Uno de los principales obstáculos para el desarrollo de infraestructura, infirió, es la demora en la aprobación de los diversos instrumentos, permisos y autorizaciones requeridos para la construcción de obras: “Se requiere de mayor agilidad en la aprobación de los distintos instrumentos que se requieren para ejecutar las obras en el momento que se tienen que ejecutar”.
Restrepo recordó que el país cuenta con una importante cartera de proyectos de generación eléctrica que, de acuerdo con las proyecciones del Comité de Operación Económica del Sistema (COES), supera los 30.000 megavatios de capacidad propuesta para los próximos años. “Eso es una riqueza inmensa. Pero es como tener un Ferrari aparcado. Si no tengo las vías, ¿por dónde saco el Ferrari?

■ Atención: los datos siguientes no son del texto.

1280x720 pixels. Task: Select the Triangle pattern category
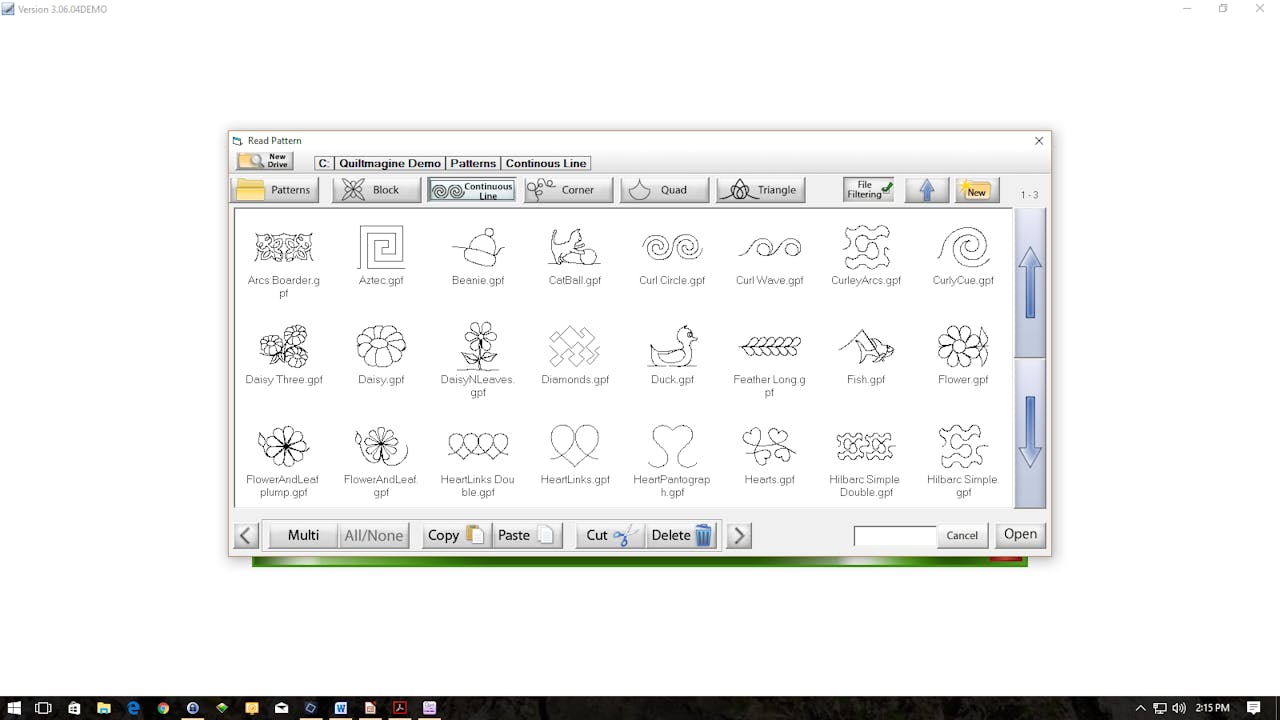point(761,190)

Se va a quedar guardado”, sostuvo. Para Restrepo, el Perú no puede darse el lujo de desaprovechar oportunidades de inversión y desarrollo energético por falta de infraestructura.
Como ejemplo de los retrasos que enfrenta el sector, mencionó proyectos de transmisión que originalmente debían adjudicarse en 2020 y que terminaron concretándose varios años después, generando impactos en los cronogramas de ejecución. Frente a esta situación, propuso fortalecer el carácter vinculante de la planificación de transmisión eléctrica y promover la incorporación de nuevas tecnologías que incrementen la resiliencia y confiabilidad del sistema.